Comparing a Menagerie of Models for Estimating Molecular Divergence Times

Estimation of molecular evolutionary divergence times requires models of rate change. These vary with regard to the assumption of what quantity is penalized. The possibilities considered are the rate of evolution, the log of the rate of evolution and the inverse of the rate of evolution. These models also vary with regard to how time affects the expected variance of rate change. Here the alternatives are not at all, linearly with time and as the product of rate and time. This results in a set of nine models, both random walks and Brownian motion. A priori any of these models could be correct, yet different researchers may well prefer, or simply use, one rather than the others. Another variable is whether to use a scaling factor to take account of the variance of the process of rate change being unknown and therefore avoid minimizing the penalty function with unrealistically large times. Here the difference these models and assumptions make on a tree of mammals, with the root fixed and with a single internal node fixed, is measured. The similarity of models is measured as the correlation of their time estimates and visualized with a least squares tree. The fit of model to data is measured and Q-Q plots are shown. Comparing model estimates with each other, the age of clades within Laurasiatheria are seen to vary far more across models than those within Supraprimates (informally called Euarchontoglires). Especially problematic are the often-used fossil calibrated nodes of horse/rhino and whale/hippo clashing with times within Supraprimates and in particular no fossil rodent teeth older than ~60 mybp. A scaling factor in addition to penalizing rate change is seen to yield consistent relative time estimates irrespective of exactly where the calibration point is placed.

💡 Research Summary

The paper conducts a systematic comparison of nine stochastic models used to estimate molecular divergence times, focusing on how each model penalizes changes in evolutionary rate and incorporates the effect of time on rate variance. The three rate‑penalty bases are the raw rate, the logarithm of the rate, and the inverse of the rate. For each, three temporal variance structures are considered: (1) variance independent of time, (2) variance increasing linearly with time, and (3) variance proportional to the product of rate and time. This yields a 3 × 3 matrix of models, each representing either a random‑walk or a Brownian‑motion process.

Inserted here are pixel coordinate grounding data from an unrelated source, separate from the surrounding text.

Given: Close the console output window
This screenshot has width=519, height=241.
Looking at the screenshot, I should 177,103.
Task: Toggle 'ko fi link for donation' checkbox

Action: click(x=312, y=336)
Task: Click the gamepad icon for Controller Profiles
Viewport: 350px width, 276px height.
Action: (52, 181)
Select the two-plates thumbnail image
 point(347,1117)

A further methodological choice is whether to include a scaling factor that accounts for the unknown absolute variance of the rate‑change process. Without scaling, the penalty function can be minimized by inflating divergence times to unrealistic values; with scaling, the model adjusts the variance magnitude, preventing such pathological solutions.

The authors apply all nine models to a mammalian phylogeny in which the root node is fixed and a single internal calibration point is constrained. For each model they estimate node ages, then assess similarity across models by computing Pearson correlations between the sets of age estimates. These correlations are visualized as a least‑squares tree, revealing clusters of models that produce similar chronograms. Model fit is evaluated using log‑likelihood values and quantile‑quantile (Q‑Q) plots of residuals.

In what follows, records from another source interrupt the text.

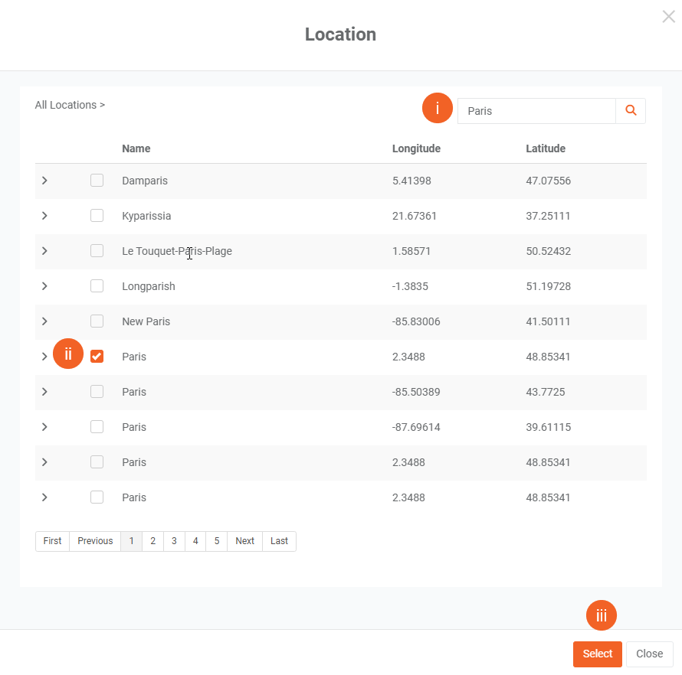Viewport: 682px width, 675px height.
Task: Uncheck the selected Paris checkbox
Action: 97,357
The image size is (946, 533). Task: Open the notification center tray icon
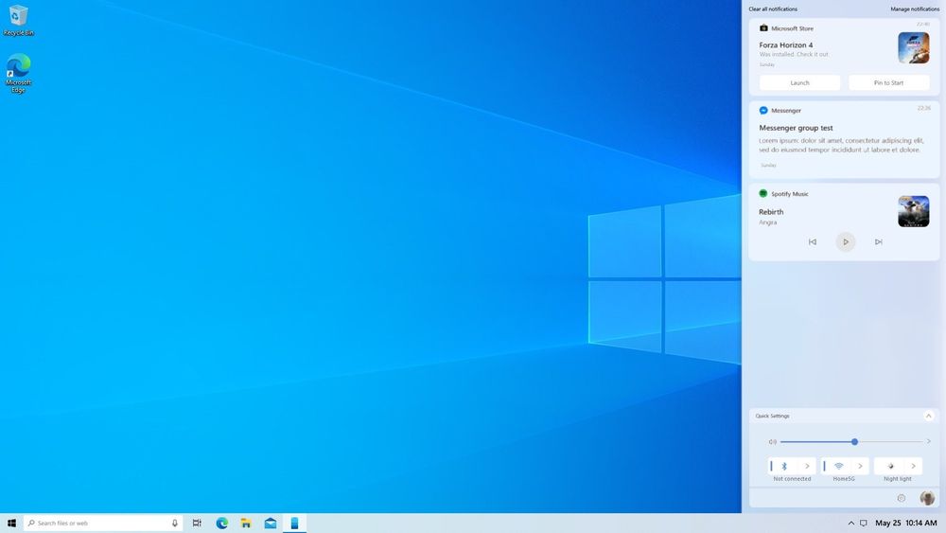[864, 523]
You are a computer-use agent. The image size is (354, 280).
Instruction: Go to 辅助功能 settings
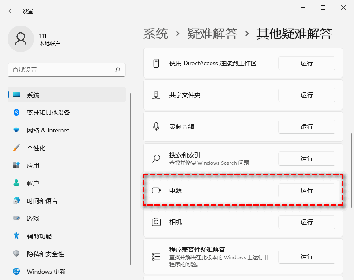tap(39, 236)
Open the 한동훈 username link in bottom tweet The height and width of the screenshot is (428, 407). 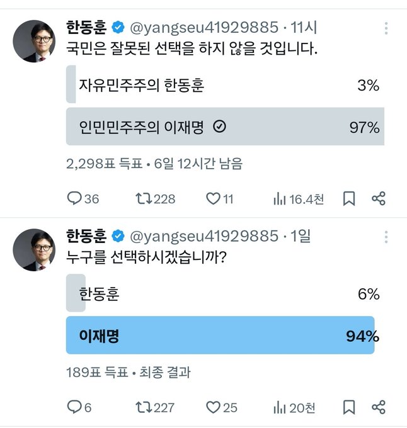(x=86, y=236)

Key findings include: (1) Age estimates for clades within Laurasiatheria (e.g., horse/rhino, whale/hippo) vary dramatically across models, whereas estimates for Supraprimates (Euarchontoglires) are comparatively stable. (2) Frequently used fossil calibration points for horse/rhino and whale/hippo clash with the inferred ages of Supraprimates, and no rodent fossil older than ~60 million years is known, yet some models predict much older rodent divergences. (3) Incorporating a scaling factor yields relative age estimates that are robust to the exact placement of the calibration point, whereas models lacking scaling produce divergent results that depend heavily on calibration choice.

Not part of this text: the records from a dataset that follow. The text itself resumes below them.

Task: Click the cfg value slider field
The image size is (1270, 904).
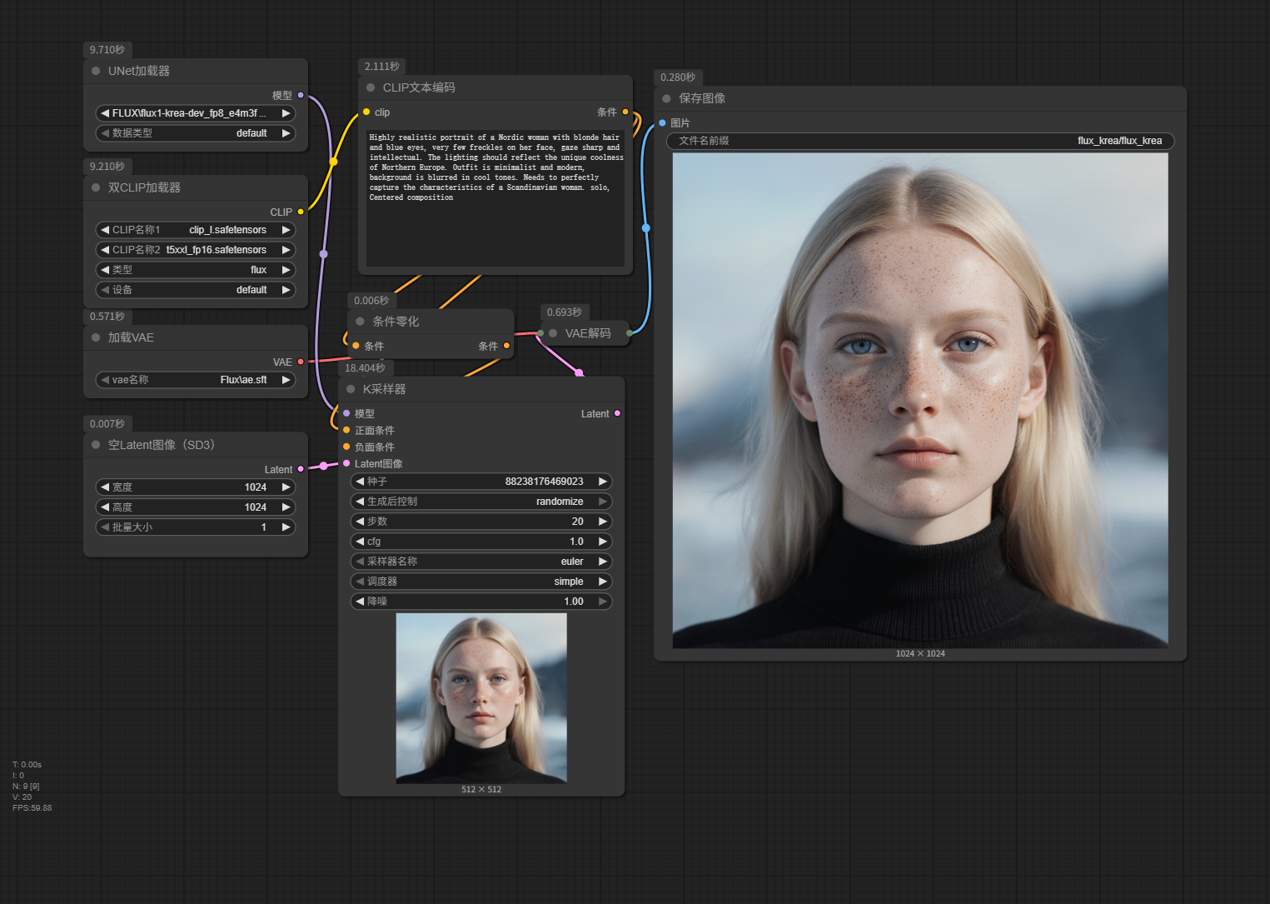Action: (x=481, y=542)
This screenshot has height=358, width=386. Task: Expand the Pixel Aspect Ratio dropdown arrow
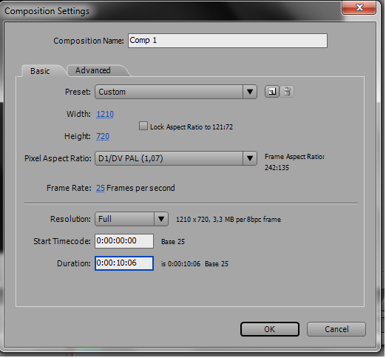(x=250, y=158)
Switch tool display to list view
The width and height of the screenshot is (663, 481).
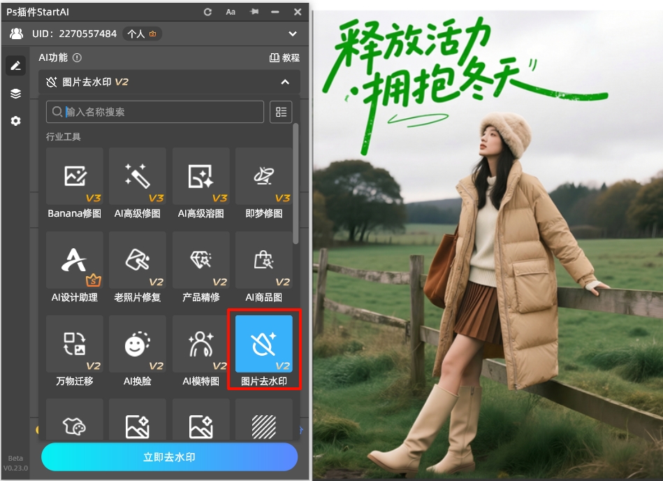point(281,111)
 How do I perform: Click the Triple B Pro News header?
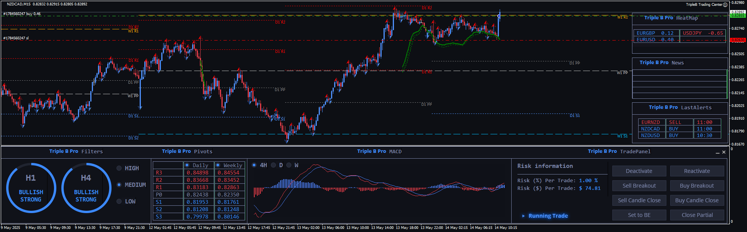pyautogui.click(x=661, y=63)
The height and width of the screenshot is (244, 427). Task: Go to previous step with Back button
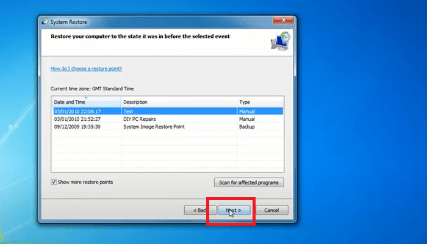[x=199, y=210]
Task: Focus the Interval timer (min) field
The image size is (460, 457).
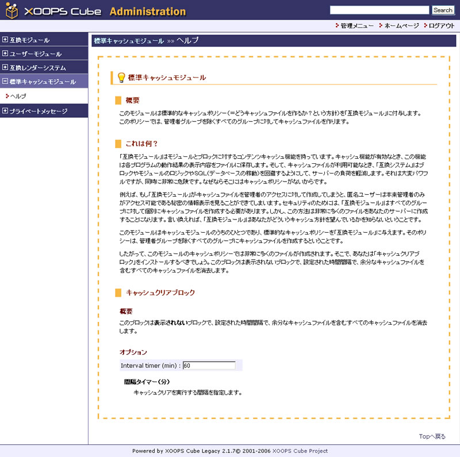Action: (x=209, y=366)
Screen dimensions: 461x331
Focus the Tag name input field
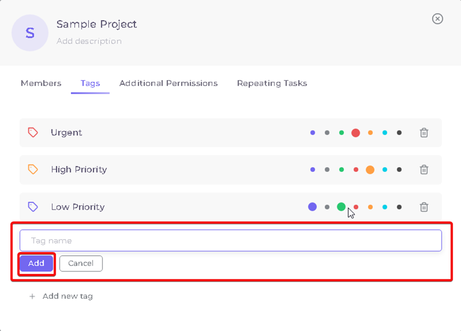(x=231, y=241)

The authors conclude that model selection has a profound impact on inferred divergence times, especially for deep Laurasiatherian splits. They advocate a multi‑model approach, recommending that researchers report results from several plausible models and examine the sensitivity of their conclusions to model assumptions. Moreover, they emphasize the importance of variance scaling to obtain realistic time estimates and to avoid over‑reliance on any single fossil calibration. The study highlights the need for additional fossil data, particularly for early Laurasiatherian lineages, to constrain molecular clocks more reliably.